● **Assignment**: Please repeat the lines below exactly. Begin with the line containing "This screenshot has height=700, width=750." and go on through the line containing "Task: Click the OK button in the bottom bar".

● **Listed entries**:
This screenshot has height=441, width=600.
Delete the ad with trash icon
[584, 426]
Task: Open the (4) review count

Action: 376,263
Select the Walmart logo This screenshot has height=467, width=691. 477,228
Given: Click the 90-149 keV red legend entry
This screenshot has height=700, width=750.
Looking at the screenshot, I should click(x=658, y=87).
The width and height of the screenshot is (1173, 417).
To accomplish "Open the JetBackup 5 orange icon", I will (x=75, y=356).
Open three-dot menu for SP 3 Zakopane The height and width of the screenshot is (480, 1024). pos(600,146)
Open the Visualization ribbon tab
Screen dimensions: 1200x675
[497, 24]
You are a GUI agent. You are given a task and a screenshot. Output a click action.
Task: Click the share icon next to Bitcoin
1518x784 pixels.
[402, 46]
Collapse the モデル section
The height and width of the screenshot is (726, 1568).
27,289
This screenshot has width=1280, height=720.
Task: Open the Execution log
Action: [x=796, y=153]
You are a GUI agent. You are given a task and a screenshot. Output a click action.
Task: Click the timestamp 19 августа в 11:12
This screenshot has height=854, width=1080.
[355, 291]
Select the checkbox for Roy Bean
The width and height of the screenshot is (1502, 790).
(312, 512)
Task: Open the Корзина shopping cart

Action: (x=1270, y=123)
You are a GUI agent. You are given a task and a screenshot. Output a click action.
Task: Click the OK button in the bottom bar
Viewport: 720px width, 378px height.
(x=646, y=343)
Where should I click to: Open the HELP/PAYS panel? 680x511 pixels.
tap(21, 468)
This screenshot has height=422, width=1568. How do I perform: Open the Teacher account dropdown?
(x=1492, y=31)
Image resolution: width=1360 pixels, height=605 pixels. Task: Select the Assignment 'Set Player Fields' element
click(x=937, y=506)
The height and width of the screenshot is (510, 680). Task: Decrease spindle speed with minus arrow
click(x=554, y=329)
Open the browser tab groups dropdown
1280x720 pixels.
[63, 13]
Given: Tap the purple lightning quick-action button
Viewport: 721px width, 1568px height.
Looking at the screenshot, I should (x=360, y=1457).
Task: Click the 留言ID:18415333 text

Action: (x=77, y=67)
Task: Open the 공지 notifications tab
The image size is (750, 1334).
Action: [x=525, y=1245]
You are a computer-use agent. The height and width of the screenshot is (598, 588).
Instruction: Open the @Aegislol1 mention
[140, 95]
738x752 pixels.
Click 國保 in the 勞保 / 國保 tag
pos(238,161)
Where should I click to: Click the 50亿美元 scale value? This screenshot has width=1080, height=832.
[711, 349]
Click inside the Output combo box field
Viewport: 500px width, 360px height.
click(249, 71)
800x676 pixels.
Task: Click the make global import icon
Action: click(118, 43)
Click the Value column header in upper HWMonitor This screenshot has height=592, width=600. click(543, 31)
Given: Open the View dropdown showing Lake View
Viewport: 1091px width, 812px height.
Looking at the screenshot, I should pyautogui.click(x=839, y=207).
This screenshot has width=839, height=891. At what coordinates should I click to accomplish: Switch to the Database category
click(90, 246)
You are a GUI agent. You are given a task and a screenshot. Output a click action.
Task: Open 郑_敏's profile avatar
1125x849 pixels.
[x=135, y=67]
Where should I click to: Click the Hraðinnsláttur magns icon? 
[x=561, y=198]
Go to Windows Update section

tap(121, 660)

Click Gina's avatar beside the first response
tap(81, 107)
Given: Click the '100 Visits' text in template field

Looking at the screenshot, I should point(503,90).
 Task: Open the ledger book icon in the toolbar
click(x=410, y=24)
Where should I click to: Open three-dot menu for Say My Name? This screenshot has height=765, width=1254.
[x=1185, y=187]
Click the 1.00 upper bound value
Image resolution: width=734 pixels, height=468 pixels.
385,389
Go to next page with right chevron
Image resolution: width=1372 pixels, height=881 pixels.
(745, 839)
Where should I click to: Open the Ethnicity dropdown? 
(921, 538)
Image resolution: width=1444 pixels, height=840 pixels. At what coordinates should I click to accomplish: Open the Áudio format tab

● **Solution**:
This screenshot has height=700, width=750.
Looking at the screenshot, I should click(x=658, y=87).
The width and height of the screenshot is (1173, 417).
To accomplish "Open the JetBackup 5 orange icon", I will (x=75, y=356).
Open three-dot menu for SP 3 Zakopane The height and width of the screenshot is (480, 1024). pos(600,146)
Open the Visualization ribbon tab
Screen dimensions: 1200x675
[497, 24]
You are a GUI agent. You are given a task and a screenshot. Output a click action.
Task: Click the share icon next to Bitcoin
1518x784 pixels.
[402, 46]
Collapse the モデル section
The height and width of the screenshot is (726, 1568).
27,289
This screenshot has width=1280, height=720.
Task: Open the Execution log
Action: [x=796, y=153]
You are a GUI agent. You are given a task and a screenshot. Output a click action.
Task: Click the timestamp 19 августа в 11:12
This screenshot has height=854, width=1080.
[355, 291]
Select the checkbox for Roy Bean
The width and height of the screenshot is (1502, 790).
(312, 512)
Task: Open the Корзина shopping cart

Action: (x=1270, y=123)
You are a GUI agent. You are given a task and a screenshot. Output a click action.
Task: Click the OK button in the bottom bar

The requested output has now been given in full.